§ **EXERCISE AIM**: When the line containing "Juin (35, 2521)" appears in the data below, begin copying there and stop only after the line containing "Thierry Lesquieux (16, 2176)".

*** Opening of RECORDS PROVIDED ***

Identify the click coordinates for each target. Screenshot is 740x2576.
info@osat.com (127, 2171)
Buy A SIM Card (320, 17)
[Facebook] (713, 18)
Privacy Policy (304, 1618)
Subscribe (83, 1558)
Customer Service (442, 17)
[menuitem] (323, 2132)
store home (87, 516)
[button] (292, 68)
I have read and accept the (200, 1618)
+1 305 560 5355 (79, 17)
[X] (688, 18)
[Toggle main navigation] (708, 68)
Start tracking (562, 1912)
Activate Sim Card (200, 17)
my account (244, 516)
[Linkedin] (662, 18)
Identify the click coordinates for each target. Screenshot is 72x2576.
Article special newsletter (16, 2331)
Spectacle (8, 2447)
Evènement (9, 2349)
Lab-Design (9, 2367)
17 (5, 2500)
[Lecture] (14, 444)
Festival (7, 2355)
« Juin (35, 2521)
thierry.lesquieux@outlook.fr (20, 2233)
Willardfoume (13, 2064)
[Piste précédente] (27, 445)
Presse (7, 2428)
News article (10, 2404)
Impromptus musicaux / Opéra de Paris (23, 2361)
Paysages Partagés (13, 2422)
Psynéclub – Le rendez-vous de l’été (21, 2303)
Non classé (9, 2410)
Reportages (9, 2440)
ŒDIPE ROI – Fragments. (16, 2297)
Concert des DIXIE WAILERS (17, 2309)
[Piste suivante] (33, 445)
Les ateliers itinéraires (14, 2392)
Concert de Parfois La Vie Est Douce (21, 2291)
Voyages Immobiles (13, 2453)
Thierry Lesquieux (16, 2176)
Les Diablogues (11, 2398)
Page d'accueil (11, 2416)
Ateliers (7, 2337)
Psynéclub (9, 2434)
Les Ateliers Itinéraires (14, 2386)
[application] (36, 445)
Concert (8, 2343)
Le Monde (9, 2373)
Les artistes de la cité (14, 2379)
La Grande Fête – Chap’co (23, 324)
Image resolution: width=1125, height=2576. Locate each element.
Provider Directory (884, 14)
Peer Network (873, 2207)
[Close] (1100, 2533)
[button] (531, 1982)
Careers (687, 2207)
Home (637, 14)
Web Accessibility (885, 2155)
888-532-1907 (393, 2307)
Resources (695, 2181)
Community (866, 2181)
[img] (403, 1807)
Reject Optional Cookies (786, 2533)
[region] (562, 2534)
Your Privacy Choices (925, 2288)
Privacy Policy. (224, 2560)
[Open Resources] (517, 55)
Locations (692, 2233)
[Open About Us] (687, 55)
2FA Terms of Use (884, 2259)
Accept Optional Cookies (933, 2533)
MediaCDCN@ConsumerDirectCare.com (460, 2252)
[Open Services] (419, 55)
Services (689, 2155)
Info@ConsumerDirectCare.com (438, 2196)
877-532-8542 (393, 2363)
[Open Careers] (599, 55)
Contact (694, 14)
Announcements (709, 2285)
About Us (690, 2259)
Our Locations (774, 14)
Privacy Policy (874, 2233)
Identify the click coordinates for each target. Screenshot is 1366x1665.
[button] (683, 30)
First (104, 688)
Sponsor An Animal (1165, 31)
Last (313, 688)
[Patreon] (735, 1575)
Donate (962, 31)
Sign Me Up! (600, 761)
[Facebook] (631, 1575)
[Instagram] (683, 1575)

*** Close of RECORDS PROVIDED ***

§ **EXERCISE SOLUTION**:
« Juin (35, 2521)
thierry.lesquieux@outlook.fr (20, 2233)
Willardfoume (13, 2064)
[Piste précédente] (27, 445)
Presse (7, 2428)
News article (10, 2404)
Impromptus musicaux / Opéra de Paris (23, 2361)
Paysages Partagés (13, 2422)
Psynéclub – Le rendez-vous de l’été (21, 2303)
Non classé (9, 2410)
Reportages (9, 2440)
ŒDIPE ROI – Fragments. (16, 2297)
Concert des DIXIE WAILERS (17, 2309)
[Piste suivante] (33, 445)
Les ateliers itinéraires (14, 2392)
Concert de Parfois La Vie Est Douce (21, 2291)
Voyages Immobiles (13, 2453)
Thierry Lesquieux (16, 2176)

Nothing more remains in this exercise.